On Thursday August 15th 2013, FHA announced a new set of guidelines under the FHA program specifically geared toward homeowners and prospective homeowners adversely impacted by the Great Recession. These changes are on Handling of Collections and Disputed Accounts. (See Mortgagee Letter 2013-24 for detail information).

This guidance is effective for all case numbers assigned on or after October 15th, 2013.

This program reopens the housing market to a many borrowers who would otherwise have been waiting for 3-7 years to tick off the clock--depending on their initial credit issue--before being able to qualify for a mortgage.

As a result of the recent recession many borrowers who experienced unemployment or other severe reductions in income, were unable to make their monthly mortgage payments, and ultimately lost their homes to a pre-foreclosure sale, deed-in-lieu, or foreclosure. Some borrowers were forced to file for bankruptcy to discharge or restructure their debts. Because of these recent recession-related periods of financial difficulty, borrowers’ credit has been negatively affected.
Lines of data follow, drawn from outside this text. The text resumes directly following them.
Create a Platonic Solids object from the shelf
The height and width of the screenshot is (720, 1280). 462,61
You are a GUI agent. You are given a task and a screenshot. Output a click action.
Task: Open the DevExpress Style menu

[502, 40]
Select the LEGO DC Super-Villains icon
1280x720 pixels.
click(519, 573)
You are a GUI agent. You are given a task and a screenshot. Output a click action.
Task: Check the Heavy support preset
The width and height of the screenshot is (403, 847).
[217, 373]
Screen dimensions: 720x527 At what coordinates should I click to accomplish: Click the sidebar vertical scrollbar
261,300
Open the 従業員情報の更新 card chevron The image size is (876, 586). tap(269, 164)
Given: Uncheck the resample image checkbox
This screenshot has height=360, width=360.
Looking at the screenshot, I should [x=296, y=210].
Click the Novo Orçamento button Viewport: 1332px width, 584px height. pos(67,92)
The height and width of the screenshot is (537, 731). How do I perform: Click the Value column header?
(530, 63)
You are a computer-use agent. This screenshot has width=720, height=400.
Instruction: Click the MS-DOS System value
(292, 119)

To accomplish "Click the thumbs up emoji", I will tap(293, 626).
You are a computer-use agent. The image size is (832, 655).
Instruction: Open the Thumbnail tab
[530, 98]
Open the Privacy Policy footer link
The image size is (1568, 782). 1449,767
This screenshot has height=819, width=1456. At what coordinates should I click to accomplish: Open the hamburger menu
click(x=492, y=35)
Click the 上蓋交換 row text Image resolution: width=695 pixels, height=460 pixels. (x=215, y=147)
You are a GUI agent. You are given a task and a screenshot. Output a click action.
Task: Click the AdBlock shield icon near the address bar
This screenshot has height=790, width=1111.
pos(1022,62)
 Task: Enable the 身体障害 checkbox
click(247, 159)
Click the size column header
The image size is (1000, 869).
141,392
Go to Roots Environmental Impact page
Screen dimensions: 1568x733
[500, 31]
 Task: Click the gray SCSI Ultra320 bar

FHA recognizes the hardships faced by these borrowers, and realizes that their credit histories may not fully reflect their true ability or propensity to repay a mortgage.

The program will require prospective borrowers to thoroughly document the nature of the "Economic Event," that it resulted in derogatory credit, and that there has been a satisfactory recovery from the Event per the new guidelines. The "Back to Work" program, as it's called, doesn't constitute a free pass for those who would otherwise be unable to qualify for financing.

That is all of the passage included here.